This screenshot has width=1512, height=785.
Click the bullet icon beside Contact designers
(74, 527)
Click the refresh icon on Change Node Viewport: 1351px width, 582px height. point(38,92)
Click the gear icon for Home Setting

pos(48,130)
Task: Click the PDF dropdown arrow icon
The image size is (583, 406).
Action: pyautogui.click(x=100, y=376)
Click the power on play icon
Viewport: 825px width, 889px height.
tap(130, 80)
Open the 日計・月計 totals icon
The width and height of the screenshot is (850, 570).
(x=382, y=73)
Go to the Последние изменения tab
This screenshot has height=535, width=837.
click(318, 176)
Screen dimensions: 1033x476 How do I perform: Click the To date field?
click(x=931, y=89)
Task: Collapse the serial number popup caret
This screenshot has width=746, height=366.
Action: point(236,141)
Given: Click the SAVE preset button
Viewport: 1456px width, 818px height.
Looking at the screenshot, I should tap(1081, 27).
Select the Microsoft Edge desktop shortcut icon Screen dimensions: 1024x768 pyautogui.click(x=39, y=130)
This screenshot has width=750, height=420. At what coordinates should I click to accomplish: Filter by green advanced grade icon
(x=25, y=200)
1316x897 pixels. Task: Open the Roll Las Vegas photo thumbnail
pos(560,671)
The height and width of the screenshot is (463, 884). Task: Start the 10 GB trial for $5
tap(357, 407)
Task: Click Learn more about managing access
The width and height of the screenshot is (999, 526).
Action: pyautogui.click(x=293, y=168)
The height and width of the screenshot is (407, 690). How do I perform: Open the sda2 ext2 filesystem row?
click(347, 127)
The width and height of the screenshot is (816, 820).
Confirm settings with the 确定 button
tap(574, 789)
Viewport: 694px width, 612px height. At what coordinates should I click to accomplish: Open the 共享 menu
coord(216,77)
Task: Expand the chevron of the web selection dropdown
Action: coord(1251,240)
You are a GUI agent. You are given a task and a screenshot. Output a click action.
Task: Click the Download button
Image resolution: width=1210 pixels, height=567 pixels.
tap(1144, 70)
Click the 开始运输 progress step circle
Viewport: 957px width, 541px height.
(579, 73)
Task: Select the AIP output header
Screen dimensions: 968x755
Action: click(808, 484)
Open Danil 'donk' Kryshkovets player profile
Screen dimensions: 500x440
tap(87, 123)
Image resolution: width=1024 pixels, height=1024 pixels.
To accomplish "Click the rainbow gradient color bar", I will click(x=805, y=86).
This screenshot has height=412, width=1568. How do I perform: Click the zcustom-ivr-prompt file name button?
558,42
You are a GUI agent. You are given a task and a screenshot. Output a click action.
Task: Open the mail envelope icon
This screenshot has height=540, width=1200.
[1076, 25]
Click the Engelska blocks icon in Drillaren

• _REQUIRED WORK_
Transcribe the listing above line for line, from the first line to the line containing "Given: Click the SAVE preset button", inclusive, with no other lines.

• _EXERCISE OUTPUT_
This screenshot has width=1512, height=785.
Click the bullet icon beside Contact designers
(74, 527)
Click the refresh icon on Change Node Viewport: 1351px width, 582px height. point(38,92)
Click the gear icon for Home Setting

pos(48,130)
Task: Click the PDF dropdown arrow icon
The image size is (583, 406).
Action: pyautogui.click(x=100, y=376)
Click the power on play icon
Viewport: 825px width, 889px height.
tap(130, 80)
Open the 日計・月計 totals icon
The width and height of the screenshot is (850, 570).
(x=382, y=73)
Go to the Последние изменения tab
This screenshot has height=535, width=837.
click(318, 176)
Screen dimensions: 1033x476 How do I perform: Click the To date field?
click(x=931, y=89)
Task: Collapse the serial number popup caret
This screenshot has width=746, height=366.
Action: point(236,141)
Given: Click the SAVE preset button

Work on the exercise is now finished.